TASK GOAL:
The lines from the start of the records through the one containing "Image resolution: width=707, height=2576." are to be restated word for word; please include both ends.

[Pixel coordinate grounding data]
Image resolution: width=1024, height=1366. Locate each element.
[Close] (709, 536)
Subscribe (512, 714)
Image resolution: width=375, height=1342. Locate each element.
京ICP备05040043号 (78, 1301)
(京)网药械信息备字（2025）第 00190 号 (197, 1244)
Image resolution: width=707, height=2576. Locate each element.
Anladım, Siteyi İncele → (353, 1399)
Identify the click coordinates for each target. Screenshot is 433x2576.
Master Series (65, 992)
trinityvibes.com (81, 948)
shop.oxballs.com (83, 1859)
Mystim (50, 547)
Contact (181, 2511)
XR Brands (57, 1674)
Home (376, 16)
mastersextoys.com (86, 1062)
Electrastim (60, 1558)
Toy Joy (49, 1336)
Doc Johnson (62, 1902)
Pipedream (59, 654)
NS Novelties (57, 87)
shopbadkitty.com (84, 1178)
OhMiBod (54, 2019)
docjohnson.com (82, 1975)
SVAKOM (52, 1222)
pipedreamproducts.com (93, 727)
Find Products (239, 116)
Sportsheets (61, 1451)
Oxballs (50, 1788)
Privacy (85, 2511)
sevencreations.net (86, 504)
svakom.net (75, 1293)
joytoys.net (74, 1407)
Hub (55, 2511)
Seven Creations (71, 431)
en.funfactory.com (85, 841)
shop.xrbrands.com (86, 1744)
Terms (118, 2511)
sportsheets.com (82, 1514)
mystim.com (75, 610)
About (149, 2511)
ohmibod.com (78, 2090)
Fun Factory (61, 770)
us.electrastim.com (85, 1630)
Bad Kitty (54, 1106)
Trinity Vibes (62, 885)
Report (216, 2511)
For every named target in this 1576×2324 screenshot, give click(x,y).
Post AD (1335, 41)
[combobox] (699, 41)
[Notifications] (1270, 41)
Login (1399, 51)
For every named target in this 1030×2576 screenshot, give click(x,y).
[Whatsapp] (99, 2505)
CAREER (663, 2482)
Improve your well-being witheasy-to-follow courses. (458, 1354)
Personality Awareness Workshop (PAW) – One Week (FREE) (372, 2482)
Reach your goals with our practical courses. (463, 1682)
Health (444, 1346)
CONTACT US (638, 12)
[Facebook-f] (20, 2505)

YOUR SOLUTION:
Image resolution: width=1024, height=1366. Locate each element.
[Close] (709, 536)
Subscribe (512, 714)
Image resolution: width=375, height=1342. Locate each element.
京ICP备05040043号 (78, 1301)
(京)网药械信息备字（2025）第 00190 号 (197, 1244)
Image resolution: width=707, height=2576. Locate each element.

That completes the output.